(Saved data entries)
┏━━

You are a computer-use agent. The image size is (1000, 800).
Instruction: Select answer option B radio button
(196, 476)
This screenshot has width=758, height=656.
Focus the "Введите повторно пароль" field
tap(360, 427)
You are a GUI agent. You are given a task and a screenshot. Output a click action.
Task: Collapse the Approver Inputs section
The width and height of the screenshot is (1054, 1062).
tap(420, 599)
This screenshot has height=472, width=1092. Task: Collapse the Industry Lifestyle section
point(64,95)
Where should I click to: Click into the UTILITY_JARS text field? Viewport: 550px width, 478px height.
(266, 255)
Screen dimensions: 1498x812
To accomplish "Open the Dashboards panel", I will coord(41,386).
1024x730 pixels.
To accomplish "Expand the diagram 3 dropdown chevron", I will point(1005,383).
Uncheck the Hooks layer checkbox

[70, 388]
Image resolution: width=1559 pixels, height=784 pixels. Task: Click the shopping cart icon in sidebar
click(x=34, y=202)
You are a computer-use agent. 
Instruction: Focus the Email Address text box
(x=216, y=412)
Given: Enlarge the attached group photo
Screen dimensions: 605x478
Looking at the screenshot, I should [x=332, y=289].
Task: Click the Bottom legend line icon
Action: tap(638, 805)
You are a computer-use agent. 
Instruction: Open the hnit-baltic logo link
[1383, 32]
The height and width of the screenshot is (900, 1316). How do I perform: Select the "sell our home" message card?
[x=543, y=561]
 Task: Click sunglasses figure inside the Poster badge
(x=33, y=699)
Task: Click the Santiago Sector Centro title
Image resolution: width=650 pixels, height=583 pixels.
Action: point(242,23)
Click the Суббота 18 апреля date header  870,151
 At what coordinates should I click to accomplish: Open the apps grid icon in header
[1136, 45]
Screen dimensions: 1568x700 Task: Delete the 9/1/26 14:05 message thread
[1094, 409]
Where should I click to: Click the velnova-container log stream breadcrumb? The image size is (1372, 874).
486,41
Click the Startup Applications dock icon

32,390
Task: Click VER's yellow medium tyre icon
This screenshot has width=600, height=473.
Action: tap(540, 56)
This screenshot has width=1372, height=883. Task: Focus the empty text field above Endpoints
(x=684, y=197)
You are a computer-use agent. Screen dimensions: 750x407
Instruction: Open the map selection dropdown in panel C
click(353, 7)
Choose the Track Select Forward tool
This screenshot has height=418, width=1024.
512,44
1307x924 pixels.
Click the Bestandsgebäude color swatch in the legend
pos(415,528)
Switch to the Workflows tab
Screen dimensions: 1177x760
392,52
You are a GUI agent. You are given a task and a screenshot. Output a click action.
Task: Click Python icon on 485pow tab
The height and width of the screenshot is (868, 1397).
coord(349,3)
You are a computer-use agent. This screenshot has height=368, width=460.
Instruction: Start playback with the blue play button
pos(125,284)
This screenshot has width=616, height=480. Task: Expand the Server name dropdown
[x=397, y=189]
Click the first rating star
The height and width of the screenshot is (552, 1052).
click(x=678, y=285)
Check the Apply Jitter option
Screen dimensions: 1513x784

┗━━

— GOAL OF THE EXERCISE —
Please return all the records above verbatim, line for line.

— ANSWER BELOW —
You are a computer-use agent. The image size is (1000, 800).
Instruction: Select answer option B radio button
(196, 476)
This screenshot has width=758, height=656.
Focus the "Введите повторно пароль" field
tap(360, 427)
You are a GUI agent. You are given a task and a screenshot. Output a click action.
Task: Collapse the Approver Inputs section
The width and height of the screenshot is (1054, 1062).
tap(420, 599)
This screenshot has height=472, width=1092. Task: Collapse the Industry Lifestyle section
point(64,95)
Where should I click to: Click into the UTILITY_JARS text field? Viewport: 550px width, 478px height.
(266, 255)
Screen dimensions: 1498x812
To accomplish "Open the Dashboards panel", I will coord(41,386).
1024x730 pixels.
To accomplish "Expand the diagram 3 dropdown chevron", I will point(1005,383).
Uncheck the Hooks layer checkbox

[70, 388]
Image resolution: width=1559 pixels, height=784 pixels. Task: Click the shopping cart icon in sidebar
click(x=34, y=202)
You are a computer-use agent. 
Instruction: Focus the Email Address text box
(x=216, y=412)
Given: Enlarge the attached group photo
Screen dimensions: 605x478
Looking at the screenshot, I should [x=332, y=289].
Task: Click the Bottom legend line icon
Action: tap(638, 805)
You are a computer-use agent. 
Instruction: Open the hnit-baltic logo link
[1383, 32]
The height and width of the screenshot is (900, 1316). How do I perform: Select the "sell our home" message card?
[x=543, y=561]
 Task: Click sunglasses figure inside the Poster badge
(x=33, y=699)
Task: Click the Santiago Sector Centro title
Image resolution: width=650 pixels, height=583 pixels.
Action: point(242,23)
Click the Суббота 18 апреля date header  870,151
 At what coordinates should I click to accomplish: Open the apps grid icon in header
[1136, 45]
Screen dimensions: 1568x700 Task: Delete the 9/1/26 14:05 message thread
[1094, 409]
Where should I click to: Click the velnova-container log stream breadcrumb? The image size is (1372, 874).
486,41
Click the Startup Applications dock icon

32,390
Task: Click VER's yellow medium tyre icon
This screenshot has width=600, height=473.
Action: tap(540, 56)
This screenshot has width=1372, height=883. Task: Focus the empty text field above Endpoints
(x=684, y=197)
You are a computer-use agent. Screen dimensions: 750x407
Instruction: Open the map selection dropdown in panel C
click(353, 7)
Choose the Track Select Forward tool
This screenshot has height=418, width=1024.
512,44
1307x924 pixels.
Click the Bestandsgebäude color swatch in the legend
pos(415,528)
Switch to the Workflows tab
Screen dimensions: 1177x760
392,52
You are a GUI agent. You are given a task and a screenshot. Output a click action.
Task: Click Python icon on 485pow tab
The height and width of the screenshot is (868, 1397).
coord(349,3)
You are a computer-use agent. This screenshot has height=368, width=460.
Instruction: Start playback with the blue play button
pos(125,284)
This screenshot has width=616, height=480. Task: Expand the Server name dropdown
[x=397, y=189]
Click the first rating star
The height and width of the screenshot is (552, 1052).
click(x=678, y=285)
Check the Apply Jitter option
Screen dimensions: 1513x784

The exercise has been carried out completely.